_Given exercise_. Return the entries below verbatim, from the line containing "will (229, 733)." through the line containing "tap(164, 308)", both lines included.

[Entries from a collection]
===============

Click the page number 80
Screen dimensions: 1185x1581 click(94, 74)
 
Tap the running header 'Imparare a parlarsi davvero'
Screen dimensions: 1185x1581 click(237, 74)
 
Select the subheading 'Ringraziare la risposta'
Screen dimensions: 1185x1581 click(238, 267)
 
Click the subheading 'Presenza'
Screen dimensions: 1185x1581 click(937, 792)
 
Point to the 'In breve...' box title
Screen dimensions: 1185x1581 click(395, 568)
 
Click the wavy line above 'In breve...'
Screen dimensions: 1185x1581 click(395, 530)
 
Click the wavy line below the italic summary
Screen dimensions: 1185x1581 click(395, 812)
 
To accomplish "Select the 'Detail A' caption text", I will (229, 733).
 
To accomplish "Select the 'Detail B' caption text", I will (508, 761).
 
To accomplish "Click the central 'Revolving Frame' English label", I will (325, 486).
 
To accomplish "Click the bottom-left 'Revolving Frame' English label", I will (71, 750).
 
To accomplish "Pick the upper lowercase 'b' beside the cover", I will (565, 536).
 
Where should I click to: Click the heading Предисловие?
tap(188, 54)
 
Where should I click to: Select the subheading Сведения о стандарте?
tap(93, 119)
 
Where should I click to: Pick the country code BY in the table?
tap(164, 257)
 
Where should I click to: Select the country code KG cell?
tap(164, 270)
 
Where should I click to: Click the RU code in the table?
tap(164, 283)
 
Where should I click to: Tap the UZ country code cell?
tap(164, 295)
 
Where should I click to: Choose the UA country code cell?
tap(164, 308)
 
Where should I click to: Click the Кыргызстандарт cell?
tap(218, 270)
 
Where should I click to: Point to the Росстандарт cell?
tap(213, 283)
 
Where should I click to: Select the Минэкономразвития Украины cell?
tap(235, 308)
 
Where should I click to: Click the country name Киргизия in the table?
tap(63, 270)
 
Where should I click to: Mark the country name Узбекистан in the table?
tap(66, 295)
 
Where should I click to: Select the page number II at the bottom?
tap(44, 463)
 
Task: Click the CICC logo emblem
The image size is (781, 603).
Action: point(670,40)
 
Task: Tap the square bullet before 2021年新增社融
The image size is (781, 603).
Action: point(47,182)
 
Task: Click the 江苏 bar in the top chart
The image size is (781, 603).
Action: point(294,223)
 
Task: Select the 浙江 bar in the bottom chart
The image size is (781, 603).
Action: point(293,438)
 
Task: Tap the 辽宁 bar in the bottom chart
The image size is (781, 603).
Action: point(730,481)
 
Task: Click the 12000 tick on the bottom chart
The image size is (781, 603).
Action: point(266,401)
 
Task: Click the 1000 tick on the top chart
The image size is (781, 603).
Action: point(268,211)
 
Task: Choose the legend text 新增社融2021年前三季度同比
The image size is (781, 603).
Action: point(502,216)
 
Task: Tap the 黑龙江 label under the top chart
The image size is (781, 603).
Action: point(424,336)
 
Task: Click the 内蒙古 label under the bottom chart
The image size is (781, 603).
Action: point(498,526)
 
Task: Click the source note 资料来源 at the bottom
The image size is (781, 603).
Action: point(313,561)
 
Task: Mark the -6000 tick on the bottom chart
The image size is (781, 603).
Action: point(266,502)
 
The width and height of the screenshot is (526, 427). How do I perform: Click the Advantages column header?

===============

_Response for this exercise_.
To accomplish "Select the 'Detail A' caption text", I will (229, 733).
 
To accomplish "Select the 'Detail B' caption text", I will (508, 761).
 
To accomplish "Click the central 'Revolving Frame' English label", I will (325, 486).
 
To accomplish "Click the bottom-left 'Revolving Frame' English label", I will (71, 750).
 
To accomplish "Pick the upper lowercase 'b' beside the cover", I will (565, 536).
 
Where should I click to: Click the heading Предисловие?
tap(188, 54)
 
Where should I click to: Select the subheading Сведения о стандарте?
tap(93, 119)
 
Where should I click to: Pick the country code BY in the table?
tap(164, 257)
 
Where should I click to: Select the country code KG cell?
tap(164, 270)
 
Where should I click to: Click the RU code in the table?
tap(164, 283)
 
Where should I click to: Tap the UZ country code cell?
tap(164, 295)
 
Where should I click to: Choose the UA country code cell?
tap(164, 308)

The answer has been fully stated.